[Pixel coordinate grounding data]
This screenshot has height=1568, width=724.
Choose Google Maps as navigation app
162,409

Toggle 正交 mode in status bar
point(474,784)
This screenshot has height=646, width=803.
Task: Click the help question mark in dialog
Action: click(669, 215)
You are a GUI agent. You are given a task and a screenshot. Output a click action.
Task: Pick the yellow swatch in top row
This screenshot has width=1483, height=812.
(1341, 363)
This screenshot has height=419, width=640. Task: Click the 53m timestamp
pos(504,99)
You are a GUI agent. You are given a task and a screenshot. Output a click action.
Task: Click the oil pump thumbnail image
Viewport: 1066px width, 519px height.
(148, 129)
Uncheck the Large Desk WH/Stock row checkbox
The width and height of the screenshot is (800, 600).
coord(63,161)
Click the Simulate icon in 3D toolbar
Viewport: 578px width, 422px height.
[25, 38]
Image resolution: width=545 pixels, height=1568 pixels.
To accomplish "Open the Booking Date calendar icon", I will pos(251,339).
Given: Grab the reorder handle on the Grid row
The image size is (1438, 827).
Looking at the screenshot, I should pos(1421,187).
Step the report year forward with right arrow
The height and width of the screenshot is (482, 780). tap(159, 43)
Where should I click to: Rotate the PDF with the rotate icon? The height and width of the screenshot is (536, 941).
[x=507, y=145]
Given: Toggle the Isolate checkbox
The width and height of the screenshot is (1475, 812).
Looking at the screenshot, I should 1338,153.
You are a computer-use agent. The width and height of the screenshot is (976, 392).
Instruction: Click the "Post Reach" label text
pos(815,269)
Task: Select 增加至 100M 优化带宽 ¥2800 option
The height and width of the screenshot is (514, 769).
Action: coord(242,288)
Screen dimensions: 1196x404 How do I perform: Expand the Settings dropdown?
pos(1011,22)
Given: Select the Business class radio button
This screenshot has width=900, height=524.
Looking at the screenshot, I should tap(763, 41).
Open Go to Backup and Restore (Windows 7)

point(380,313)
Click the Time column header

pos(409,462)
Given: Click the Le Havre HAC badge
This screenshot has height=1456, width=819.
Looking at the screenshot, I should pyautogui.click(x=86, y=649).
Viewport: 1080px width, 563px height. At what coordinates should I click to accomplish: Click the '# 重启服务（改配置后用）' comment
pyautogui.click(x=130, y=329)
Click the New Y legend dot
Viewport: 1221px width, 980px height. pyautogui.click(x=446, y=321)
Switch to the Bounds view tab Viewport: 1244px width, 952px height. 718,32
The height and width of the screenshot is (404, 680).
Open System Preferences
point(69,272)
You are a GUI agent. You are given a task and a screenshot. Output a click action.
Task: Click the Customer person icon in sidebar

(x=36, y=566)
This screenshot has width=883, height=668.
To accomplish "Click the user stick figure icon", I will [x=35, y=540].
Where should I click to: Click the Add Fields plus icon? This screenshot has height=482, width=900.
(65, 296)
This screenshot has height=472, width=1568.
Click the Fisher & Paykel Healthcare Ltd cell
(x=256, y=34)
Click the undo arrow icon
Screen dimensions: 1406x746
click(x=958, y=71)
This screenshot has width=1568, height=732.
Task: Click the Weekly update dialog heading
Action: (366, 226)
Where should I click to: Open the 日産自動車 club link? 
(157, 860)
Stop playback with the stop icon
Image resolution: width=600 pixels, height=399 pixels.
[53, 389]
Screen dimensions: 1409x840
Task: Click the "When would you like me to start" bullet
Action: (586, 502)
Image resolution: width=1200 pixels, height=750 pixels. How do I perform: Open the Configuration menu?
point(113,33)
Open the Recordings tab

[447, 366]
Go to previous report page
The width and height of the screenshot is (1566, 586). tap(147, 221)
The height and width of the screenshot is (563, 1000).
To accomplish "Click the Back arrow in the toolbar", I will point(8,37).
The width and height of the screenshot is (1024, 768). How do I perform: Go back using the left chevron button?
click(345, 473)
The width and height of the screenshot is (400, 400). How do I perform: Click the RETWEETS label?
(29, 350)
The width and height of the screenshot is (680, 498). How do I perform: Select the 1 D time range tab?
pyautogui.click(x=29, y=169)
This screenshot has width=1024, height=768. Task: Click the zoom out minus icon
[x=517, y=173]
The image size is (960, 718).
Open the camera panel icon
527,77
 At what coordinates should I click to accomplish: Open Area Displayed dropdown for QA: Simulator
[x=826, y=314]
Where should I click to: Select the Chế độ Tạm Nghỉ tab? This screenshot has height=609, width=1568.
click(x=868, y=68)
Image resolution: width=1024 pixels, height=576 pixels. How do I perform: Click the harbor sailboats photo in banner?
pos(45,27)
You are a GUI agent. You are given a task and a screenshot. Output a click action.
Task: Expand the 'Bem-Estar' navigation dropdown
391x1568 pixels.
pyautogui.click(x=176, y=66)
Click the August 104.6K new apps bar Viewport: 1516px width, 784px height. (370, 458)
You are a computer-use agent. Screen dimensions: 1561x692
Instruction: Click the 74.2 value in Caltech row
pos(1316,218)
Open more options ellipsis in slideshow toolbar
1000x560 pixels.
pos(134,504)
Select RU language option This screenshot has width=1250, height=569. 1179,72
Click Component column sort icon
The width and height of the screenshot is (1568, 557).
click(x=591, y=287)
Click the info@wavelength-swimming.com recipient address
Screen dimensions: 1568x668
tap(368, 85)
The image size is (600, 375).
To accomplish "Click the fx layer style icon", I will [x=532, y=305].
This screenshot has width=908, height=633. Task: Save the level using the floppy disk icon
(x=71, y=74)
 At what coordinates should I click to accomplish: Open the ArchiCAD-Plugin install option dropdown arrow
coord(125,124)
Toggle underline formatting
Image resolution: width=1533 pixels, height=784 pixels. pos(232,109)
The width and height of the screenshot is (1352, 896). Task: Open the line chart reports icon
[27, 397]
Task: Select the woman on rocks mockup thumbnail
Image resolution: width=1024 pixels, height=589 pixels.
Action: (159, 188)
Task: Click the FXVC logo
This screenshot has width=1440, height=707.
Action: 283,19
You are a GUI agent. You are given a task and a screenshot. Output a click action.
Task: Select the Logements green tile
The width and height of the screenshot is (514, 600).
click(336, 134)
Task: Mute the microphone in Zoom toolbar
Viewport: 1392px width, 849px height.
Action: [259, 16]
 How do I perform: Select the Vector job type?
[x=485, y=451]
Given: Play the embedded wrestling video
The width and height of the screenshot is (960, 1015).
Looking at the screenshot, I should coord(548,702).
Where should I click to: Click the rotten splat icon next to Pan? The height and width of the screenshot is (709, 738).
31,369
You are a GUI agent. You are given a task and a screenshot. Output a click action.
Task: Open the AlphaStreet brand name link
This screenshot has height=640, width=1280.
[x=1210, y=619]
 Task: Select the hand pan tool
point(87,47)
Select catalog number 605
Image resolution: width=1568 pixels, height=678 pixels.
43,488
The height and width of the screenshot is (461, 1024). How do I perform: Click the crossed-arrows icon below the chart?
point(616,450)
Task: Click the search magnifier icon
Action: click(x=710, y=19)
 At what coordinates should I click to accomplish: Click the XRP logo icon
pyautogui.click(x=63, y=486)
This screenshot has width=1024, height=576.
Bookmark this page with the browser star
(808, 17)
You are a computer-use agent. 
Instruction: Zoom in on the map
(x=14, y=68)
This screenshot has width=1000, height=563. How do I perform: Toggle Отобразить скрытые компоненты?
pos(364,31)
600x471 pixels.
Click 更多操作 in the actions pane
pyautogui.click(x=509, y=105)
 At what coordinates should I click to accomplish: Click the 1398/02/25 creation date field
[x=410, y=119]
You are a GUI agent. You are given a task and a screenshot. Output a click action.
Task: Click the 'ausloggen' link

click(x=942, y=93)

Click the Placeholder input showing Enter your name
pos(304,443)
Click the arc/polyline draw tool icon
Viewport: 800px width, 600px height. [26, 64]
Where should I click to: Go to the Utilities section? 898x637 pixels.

§ Work request
What are the lines above, starting at the one with "Open the Recordings tab" and ending at the one with "Click the August"? Give them again exactly, and only them.

§ Solution for this exercise
Open the Recordings tab

[447, 366]
Go to previous report page
The width and height of the screenshot is (1566, 586). tap(147, 221)
The height and width of the screenshot is (563, 1000).
To accomplish "Click the Back arrow in the toolbar", I will point(8,37).
The width and height of the screenshot is (1024, 768). How do I perform: Go back using the left chevron button?
click(345, 473)
The width and height of the screenshot is (400, 400). How do I perform: Click the RETWEETS label?
(29, 350)
The width and height of the screenshot is (680, 498). How do I perform: Select the 1 D time range tab?
pyautogui.click(x=29, y=169)
This screenshot has width=1024, height=768. Task: Click the zoom out minus icon
[x=517, y=173]
The image size is (960, 718).
Open the camera panel icon
527,77
 At what coordinates should I click to accomplish: Open Area Displayed dropdown for QA: Simulator
[x=826, y=314]
Where should I click to: Select the Chế độ Tạm Nghỉ tab? This screenshot has height=609, width=1568.
click(x=868, y=68)
Image resolution: width=1024 pixels, height=576 pixels. How do I perform: Click the harbor sailboats photo in banner?
pos(45,27)
You are a GUI agent. You are given a task and a screenshot. Output a click action.
Task: Expand the 'Bem-Estar' navigation dropdown
391x1568 pixels.
pyautogui.click(x=176, y=66)
Click the August 104.6K new apps bar Viewport: 1516px width, 784px height. (370, 458)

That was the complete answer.